By YAMIN ZAKARIA
China is sitting on a mountain of money, whilst the US is sitting on a mountain of debt exceeding $14 trillion and 100% of its GDP. The Chinese are the largest foreign holder of the US federal debt with $1.2 trillion in treasuries, and in addition approximately two-thirds of $3.2 trillion in foreign exchange reserves is estimated to be in dollars. It is rational to expect the poor to get into debt, but not the rich, and certainly not the largest economy in the world. After the historic downgrading of the US government’s credit rating by Standard & Poor, China as the leading creditor raised concern, demanded that the US should “cure its addiction to debts” and “learn to live within its means”.
This is a strange paradox: China as a socialist nation has become wealthy using the Capitalist free market model, whereas the leading capitalist nation has gone into severe debt, as if they were managed by some inefficient communist regime. It is even more ironic that the capitalist US is in debt to socialist China.
Like an untreated disease, sustained debts can become fatal, and lead to bankruptcy. In ancient societies, bankruptcy meant enslavement to the creditor, one of the ways human chattels came into existence. However, it would be premature to predict the US going into bankruptcy at this stage. Nevertheless, just being in debt is a form of slavery, and given that the US upholds the values of ‘freedom’, it is surprising that successive governments have allowed the national debt to creep up over the years.
Whatever the causes of debt, the consequences are clear. For sure, the US cannot maintain its position as a superpower, unless it deals with this problem. They are forced to reduce government expenditure, and increase tax revenue through economic growth, which looks unlikely as the recent figures show the US economy is slowing down, dangerously heading towards another recession. The US is planning to cut its defence budget by $1 trillion. This is already visible; it has started to withdraw its troops from Iraq and Afghanistan, and has taken a backseat over Libya and Syria; an indication of its decline of power and influence in the region. Concurrently, other nations like China, India and Brazil continue to grow in strength, all experiencing economic and demographic growth. But, will this lead to the US being dislodged from its position as the sole super power. If so, will it mean a return to the bipolar world of the 20th century or the multipolar world of the 19th century?

== RAW DATA ==
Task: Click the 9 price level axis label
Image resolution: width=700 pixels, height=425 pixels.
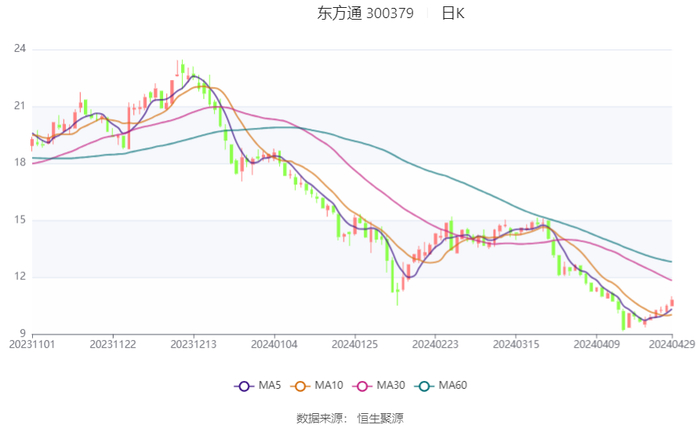Action: 22,334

== HOW TO COMPLETE THIS TASK ==
List every dollar amount stated in the article on US debt and China.

== YOUR RESPONSE ==
$14 trillion, $1.2 trillion, $3.2 trillion, $1 trillion